Re: [tz] Pre-1970 data

Nov. 5, 2021

      On Fri, Nov 5, 2021 at 12:01 PM Brian Park <brian@xparks.net> wrote:
...
I agree that it is conceptually cleaner if the Core TZDB identifiers were
internal only. But I understand that some people would consider ISO-country
identifiers to be out of scope of this project, although there are many ad
hoc ones currently in the database. I think a file like 'countryzone'
should be added only if there are people willing to maintain such a list.
It may need to be a separate project, to avoid forcing the TZ Coordinator
to pick up the slack if those maintainers drop off.
Following up my own post, I took an initial stab at what this 'countryzone'
file would look like, and immediately ran into problems that convinces me
that this does *not* belong in the TZDB project.
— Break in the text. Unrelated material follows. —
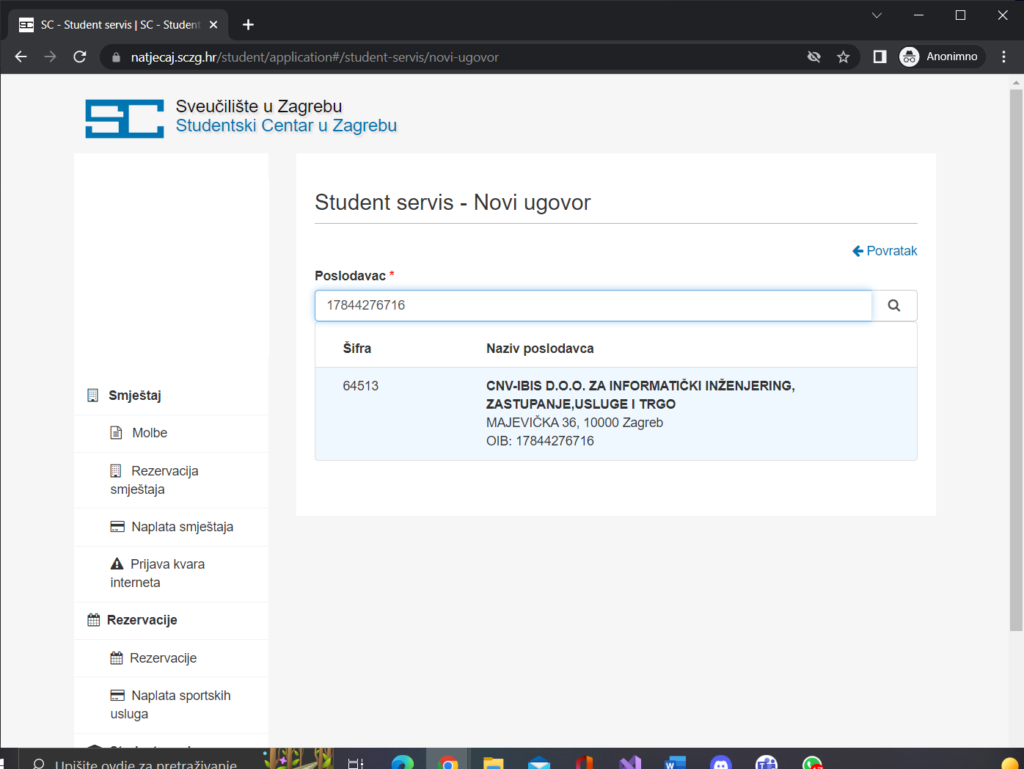Click the Povratak back link
The height and width of the screenshot is (769, 1024).
[x=884, y=251]
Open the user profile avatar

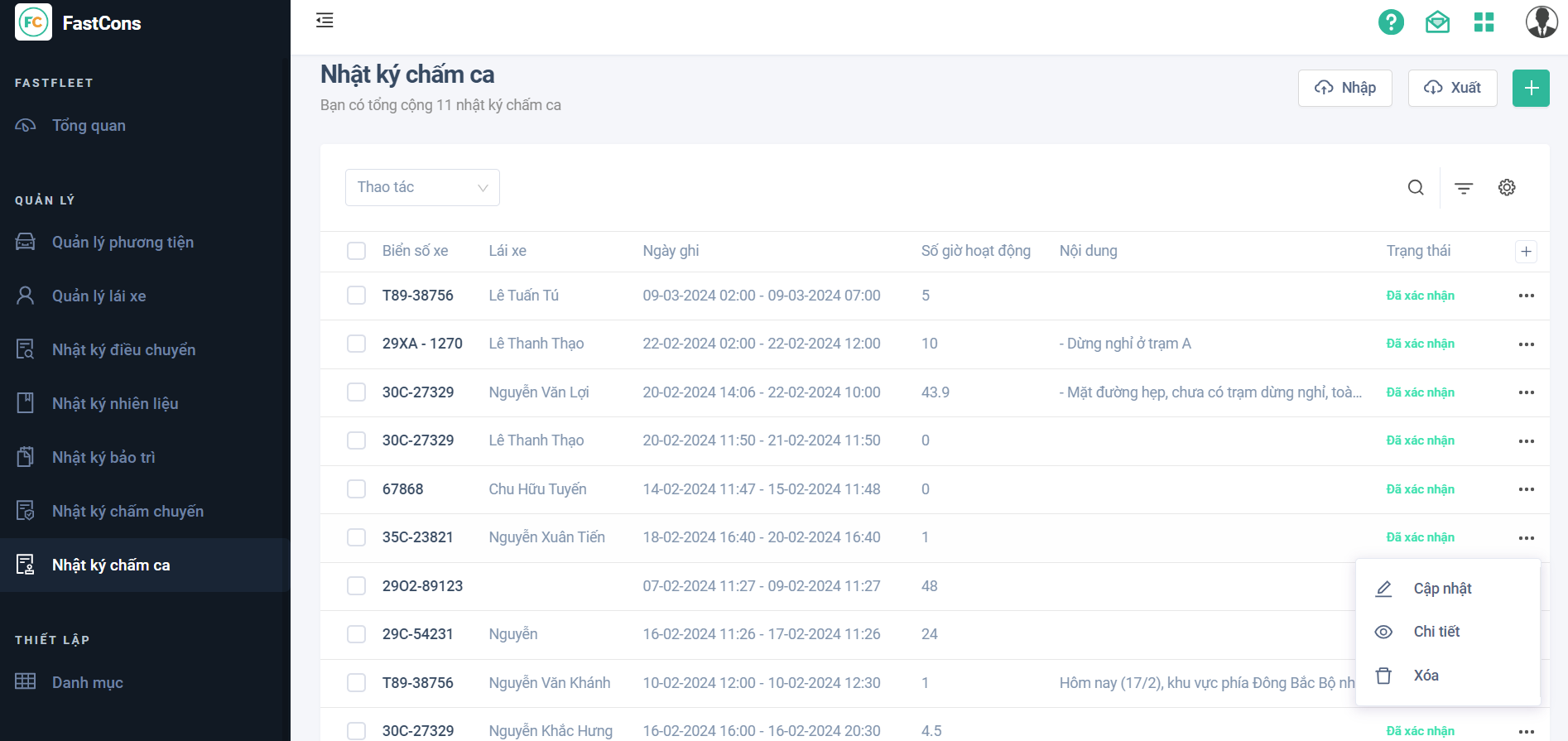click(x=1541, y=22)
The scope seems too large,
so it seems better as a separate project.

I started from an ISO-3166 CSV file (see
https://en.wikipedia.org/wiki/List_of_ISO_3166_country_codes for a human
readable version), and I found:

1) Many country names are too long to fit into 14 characters. Let's say we
relax that constraint because we deprecate support for any old Unix system
that cannot support these longer file names. But there are countries like
"Heard Island and McDonald Islands", "South Georgia and the South Sandwich
Islands", and "United States Minor Outlying Islands", and "British Indian
Ocean Territory". Just from an ergonomics perspective, we should find a way
to shorten these very long names.

2) If we shorten some countries, like "Bosnia and Herzegovina" to just
"Bosnia" for convenience, are we going to offend people? I don't know
anyone from Bosnia and Herzegovina, so I have no idea. Each country that we
shorten needs to be researched carefully.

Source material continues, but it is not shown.